Engineering oral stories: a conceptual model of traditions as water
DOI:
https://doi.org/10.47989/ir31iConf64170Keywords:
Indigenous data sovereignty, Oral storytelling traditions, Cataloguing, FRBR, OCAPAbstract
Introduction. Oral narratives often change form and ownership as they transition from speech to text, yet cataloguing practices rarely capture this fluidity. This study examines how description can mirror the layered nature of stories, rather than freezing them at the moment of initial recording.
Method. A comparative case design is used. First, recensions of the Táin Bó Cúailnge are examined through de Laet and Mol’s (2000) ‘fluid‑technology’ lens to model how narrative parts are exchanged like pump components. Second, Mapping Assiniboia Residential School Survivor Stories: Did You See Us? is presented to demonstrate an Indigenous perspective in contemporary North America.

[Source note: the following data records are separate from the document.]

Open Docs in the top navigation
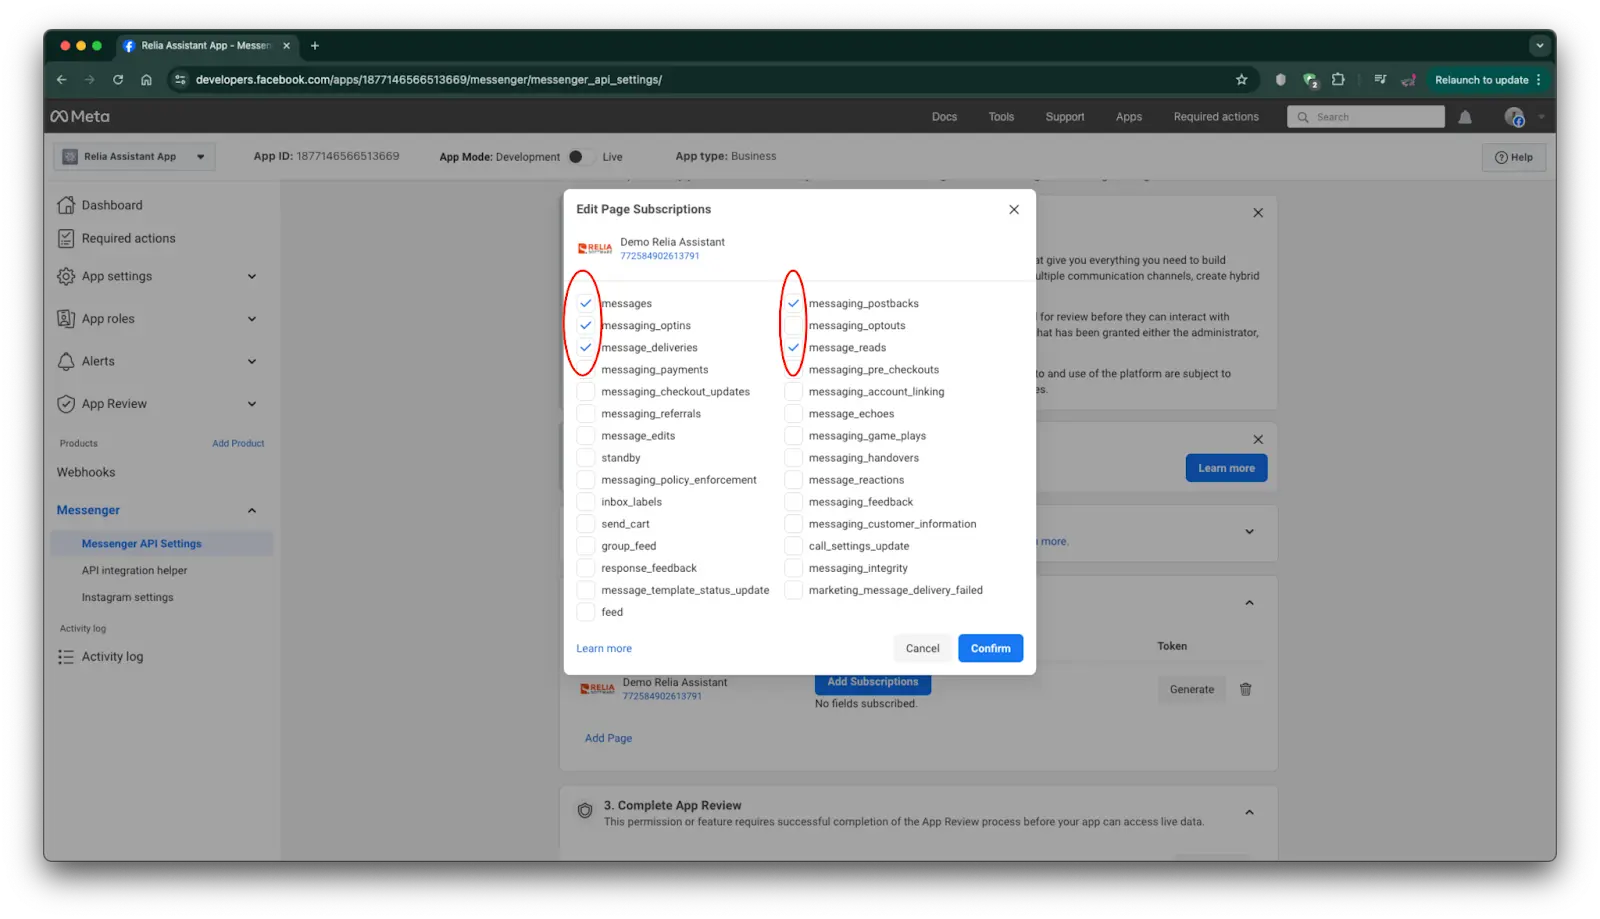The image size is (1600, 919). point(943,116)
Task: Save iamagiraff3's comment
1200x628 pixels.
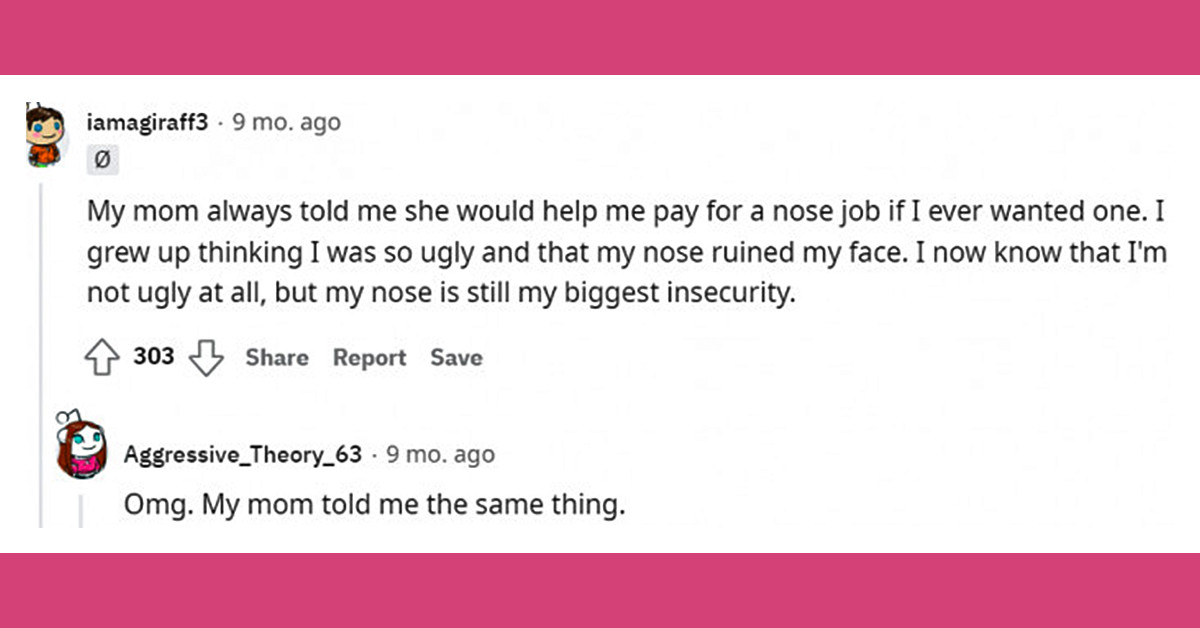Action: [x=457, y=357]
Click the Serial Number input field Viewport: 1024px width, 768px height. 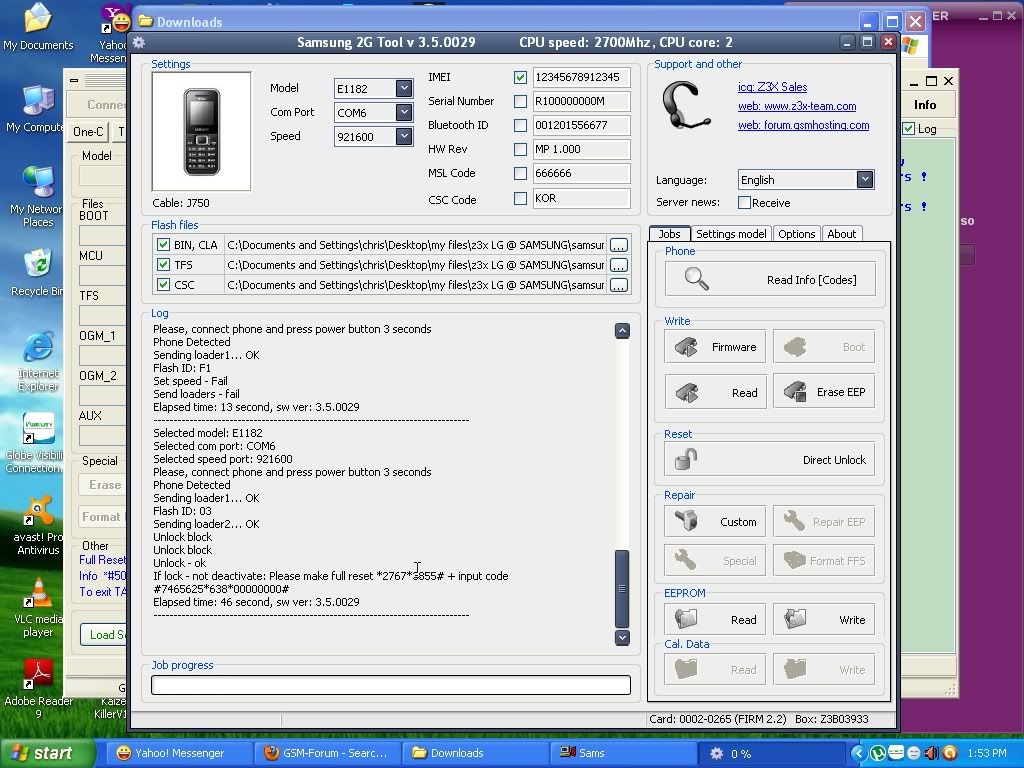pyautogui.click(x=581, y=101)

Analysis. The analysis of these two case studies is a literary review that provides a theoretical framing of scholarly responses to FRBR, addressing and situating how different oral traditions align in a central ambiguity.
Results. In both cases, a recurring chain appeared: community blueprint, local knowledge carriers, and distribution principles. Conventional catalogues only document the carrier, leaving the blueprint and flow unseen. A three-tier FRBR-Lite model captures all layers without the data overhead that hinders full FRBR adoption.
Conclusions. Treating description as hydraulic stewardship—tracking blueprint, pump, and flow—aligns metadata with long-standing narrative fluidity and honours Indigenous sovereignty by incorporating community protocols at the carrier level.